§ **BRIEF**: Copy the data word for word, starting at the very beginning and ending with the line that contains "menu-item-compliance: Compliance is".

(RECORDS TO USE begins)

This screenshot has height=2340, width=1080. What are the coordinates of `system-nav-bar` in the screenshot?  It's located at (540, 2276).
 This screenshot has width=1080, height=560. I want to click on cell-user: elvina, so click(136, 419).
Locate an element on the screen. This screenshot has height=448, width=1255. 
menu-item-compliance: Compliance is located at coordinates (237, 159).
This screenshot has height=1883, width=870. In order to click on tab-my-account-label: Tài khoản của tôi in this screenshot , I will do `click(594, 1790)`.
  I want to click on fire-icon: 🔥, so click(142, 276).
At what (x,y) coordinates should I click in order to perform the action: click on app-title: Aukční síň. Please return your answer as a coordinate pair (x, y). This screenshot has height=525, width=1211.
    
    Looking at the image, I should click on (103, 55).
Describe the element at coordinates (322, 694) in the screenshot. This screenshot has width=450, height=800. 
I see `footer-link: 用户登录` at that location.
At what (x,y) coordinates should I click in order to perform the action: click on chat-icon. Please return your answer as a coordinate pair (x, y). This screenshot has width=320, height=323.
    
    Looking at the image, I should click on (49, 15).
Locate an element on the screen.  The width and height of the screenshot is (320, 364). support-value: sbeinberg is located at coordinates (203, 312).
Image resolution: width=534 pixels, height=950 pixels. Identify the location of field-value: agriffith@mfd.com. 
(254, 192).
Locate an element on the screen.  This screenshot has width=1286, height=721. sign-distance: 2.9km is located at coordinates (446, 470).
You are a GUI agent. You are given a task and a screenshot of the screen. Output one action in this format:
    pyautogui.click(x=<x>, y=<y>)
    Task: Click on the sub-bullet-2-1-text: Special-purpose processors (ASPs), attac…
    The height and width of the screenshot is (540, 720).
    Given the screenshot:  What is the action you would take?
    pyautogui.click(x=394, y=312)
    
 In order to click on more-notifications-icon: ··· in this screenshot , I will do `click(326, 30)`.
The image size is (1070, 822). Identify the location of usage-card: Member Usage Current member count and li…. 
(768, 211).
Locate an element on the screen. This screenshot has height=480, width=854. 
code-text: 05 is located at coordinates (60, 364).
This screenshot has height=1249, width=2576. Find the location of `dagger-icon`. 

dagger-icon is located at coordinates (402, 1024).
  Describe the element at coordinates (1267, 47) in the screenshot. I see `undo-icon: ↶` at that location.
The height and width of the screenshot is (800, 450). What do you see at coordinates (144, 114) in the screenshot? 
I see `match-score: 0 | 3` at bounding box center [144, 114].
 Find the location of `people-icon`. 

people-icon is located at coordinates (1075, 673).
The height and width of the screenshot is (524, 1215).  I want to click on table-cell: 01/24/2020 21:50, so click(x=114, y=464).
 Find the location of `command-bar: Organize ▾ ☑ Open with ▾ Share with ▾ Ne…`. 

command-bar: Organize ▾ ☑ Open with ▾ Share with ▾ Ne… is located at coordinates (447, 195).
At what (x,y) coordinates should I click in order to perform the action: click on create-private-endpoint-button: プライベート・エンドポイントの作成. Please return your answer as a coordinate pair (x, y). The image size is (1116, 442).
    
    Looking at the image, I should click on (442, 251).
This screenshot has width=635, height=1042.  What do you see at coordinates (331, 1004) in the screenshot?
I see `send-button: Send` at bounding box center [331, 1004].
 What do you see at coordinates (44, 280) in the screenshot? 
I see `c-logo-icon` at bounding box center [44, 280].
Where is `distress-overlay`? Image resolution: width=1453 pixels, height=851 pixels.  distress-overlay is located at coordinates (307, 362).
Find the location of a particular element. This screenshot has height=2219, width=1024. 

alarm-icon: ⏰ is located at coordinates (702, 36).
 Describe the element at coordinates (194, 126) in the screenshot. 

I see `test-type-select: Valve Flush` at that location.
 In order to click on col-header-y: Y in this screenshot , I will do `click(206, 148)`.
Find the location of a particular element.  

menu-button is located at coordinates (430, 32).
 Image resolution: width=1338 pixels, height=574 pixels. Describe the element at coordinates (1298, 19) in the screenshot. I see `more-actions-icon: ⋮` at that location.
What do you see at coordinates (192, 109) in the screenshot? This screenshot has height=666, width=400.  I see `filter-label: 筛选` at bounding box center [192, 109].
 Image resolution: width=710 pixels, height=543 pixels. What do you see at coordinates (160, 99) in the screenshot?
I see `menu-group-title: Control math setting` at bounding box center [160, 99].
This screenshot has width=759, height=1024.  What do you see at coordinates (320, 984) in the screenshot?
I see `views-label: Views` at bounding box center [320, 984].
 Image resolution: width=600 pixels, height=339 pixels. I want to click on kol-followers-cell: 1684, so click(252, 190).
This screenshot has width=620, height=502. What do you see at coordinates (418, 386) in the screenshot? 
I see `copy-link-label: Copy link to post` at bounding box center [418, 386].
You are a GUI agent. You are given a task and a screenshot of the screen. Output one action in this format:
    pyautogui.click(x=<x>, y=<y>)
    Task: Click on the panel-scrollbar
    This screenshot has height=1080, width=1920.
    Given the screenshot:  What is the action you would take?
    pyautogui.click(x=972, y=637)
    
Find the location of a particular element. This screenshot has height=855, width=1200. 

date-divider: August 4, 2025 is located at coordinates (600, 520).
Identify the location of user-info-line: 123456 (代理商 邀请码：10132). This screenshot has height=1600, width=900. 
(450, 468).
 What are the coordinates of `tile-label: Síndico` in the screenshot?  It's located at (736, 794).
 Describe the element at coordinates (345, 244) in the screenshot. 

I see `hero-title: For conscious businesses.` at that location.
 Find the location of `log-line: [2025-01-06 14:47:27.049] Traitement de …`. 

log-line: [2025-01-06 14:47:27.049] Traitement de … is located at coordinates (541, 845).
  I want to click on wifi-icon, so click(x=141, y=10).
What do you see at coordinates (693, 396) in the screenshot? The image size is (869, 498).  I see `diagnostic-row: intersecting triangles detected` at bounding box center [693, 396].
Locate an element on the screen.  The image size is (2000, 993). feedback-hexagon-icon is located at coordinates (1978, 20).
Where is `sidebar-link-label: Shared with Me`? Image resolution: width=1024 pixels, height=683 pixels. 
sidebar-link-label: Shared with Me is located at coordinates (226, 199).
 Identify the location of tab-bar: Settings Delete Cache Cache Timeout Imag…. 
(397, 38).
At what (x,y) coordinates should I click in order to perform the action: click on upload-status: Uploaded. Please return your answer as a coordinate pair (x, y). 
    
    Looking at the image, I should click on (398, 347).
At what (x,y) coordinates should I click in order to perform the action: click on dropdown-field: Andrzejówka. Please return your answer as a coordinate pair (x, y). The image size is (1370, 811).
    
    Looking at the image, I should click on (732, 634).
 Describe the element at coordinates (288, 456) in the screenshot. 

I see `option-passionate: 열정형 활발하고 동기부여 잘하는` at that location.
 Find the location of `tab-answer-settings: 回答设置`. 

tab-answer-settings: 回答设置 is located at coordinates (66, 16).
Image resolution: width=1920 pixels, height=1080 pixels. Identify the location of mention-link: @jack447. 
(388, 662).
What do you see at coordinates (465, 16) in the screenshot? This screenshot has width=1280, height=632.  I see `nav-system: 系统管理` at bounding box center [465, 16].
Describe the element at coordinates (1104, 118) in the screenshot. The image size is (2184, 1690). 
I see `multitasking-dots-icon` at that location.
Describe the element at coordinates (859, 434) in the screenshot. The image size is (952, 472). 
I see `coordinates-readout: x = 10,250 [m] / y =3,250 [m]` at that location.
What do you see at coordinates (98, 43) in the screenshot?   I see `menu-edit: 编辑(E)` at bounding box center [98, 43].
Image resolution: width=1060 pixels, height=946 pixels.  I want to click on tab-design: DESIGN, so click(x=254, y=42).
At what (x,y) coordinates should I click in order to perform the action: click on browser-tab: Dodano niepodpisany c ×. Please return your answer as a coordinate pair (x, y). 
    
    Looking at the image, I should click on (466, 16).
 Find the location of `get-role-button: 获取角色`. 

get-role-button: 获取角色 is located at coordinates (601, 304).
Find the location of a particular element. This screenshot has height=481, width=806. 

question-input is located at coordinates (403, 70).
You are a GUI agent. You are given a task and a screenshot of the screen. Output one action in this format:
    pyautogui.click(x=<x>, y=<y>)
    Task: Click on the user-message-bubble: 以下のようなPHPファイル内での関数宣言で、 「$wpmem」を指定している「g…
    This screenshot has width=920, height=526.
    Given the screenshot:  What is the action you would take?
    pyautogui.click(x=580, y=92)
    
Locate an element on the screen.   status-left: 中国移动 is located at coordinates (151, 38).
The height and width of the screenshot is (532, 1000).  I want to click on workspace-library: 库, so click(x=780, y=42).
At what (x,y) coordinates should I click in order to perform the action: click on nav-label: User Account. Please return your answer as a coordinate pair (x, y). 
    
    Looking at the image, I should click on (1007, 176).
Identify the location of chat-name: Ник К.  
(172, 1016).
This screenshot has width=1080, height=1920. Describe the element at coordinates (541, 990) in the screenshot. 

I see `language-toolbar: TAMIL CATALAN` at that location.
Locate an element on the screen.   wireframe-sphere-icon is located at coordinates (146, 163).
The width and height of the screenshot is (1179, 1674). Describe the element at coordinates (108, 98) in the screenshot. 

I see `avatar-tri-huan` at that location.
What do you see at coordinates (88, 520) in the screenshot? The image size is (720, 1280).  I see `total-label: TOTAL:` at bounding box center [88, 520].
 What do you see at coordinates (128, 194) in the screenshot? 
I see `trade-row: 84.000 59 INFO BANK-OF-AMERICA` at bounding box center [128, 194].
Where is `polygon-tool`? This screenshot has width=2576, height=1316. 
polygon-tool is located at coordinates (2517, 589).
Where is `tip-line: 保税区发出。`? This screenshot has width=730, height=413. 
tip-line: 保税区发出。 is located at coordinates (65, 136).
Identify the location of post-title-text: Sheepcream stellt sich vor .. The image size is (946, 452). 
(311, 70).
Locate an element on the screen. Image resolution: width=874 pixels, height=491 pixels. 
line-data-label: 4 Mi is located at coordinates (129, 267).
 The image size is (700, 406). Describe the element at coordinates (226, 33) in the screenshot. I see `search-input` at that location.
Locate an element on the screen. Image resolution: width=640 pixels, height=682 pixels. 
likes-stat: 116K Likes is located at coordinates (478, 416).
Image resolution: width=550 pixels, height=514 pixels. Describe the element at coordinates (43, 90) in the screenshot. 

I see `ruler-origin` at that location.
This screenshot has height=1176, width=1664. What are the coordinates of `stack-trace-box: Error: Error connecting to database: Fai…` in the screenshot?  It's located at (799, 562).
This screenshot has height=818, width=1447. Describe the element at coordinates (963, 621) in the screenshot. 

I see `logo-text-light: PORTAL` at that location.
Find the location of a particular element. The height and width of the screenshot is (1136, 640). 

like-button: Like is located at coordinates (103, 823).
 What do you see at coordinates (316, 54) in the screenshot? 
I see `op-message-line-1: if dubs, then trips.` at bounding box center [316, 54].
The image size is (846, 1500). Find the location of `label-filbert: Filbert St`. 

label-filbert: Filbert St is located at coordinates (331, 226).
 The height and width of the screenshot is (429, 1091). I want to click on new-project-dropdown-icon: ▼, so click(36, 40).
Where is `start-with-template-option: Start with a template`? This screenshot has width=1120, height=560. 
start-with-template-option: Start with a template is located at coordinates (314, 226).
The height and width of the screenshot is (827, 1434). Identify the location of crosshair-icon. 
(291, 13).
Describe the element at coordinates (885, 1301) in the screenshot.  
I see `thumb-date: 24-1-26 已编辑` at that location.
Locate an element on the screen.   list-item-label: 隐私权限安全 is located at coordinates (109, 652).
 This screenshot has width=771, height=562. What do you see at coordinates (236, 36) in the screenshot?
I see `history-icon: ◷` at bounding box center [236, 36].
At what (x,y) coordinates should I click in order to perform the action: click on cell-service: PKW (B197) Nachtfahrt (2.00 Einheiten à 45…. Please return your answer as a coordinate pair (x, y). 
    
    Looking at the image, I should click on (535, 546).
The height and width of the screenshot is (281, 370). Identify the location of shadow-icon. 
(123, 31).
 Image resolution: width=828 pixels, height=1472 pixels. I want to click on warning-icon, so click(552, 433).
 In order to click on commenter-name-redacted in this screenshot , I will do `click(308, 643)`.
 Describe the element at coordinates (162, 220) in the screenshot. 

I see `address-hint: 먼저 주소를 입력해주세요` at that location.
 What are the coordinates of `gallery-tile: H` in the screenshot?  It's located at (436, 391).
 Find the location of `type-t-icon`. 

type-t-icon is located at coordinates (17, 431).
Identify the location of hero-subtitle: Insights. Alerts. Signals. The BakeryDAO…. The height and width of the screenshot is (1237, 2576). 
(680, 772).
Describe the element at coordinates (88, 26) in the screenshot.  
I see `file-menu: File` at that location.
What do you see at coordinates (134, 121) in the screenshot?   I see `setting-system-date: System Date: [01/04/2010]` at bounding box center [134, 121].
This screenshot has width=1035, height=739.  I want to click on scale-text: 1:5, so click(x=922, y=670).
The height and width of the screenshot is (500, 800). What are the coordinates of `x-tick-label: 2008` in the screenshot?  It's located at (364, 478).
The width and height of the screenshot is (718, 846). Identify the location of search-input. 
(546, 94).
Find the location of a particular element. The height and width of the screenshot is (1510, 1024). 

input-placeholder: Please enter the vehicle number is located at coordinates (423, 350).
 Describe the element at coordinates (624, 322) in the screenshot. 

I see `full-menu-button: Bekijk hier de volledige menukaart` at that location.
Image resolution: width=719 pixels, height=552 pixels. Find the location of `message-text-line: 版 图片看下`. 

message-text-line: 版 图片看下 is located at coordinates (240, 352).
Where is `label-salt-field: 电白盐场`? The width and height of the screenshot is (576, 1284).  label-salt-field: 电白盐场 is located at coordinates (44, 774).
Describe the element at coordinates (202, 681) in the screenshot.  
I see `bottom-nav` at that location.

(RECORDS TO USE ends)

§ **ANSWER TO THIS EXERCISE**:
This screenshot has height=2340, width=1080. What are the coordinates of `system-nav-bar` in the screenshot?  It's located at (540, 2276).
 This screenshot has width=1080, height=560. I want to click on cell-user: elvina, so click(136, 419).
Locate an element on the screen. This screenshot has height=448, width=1255. 
menu-item-compliance: Compliance is located at coordinates (237, 159).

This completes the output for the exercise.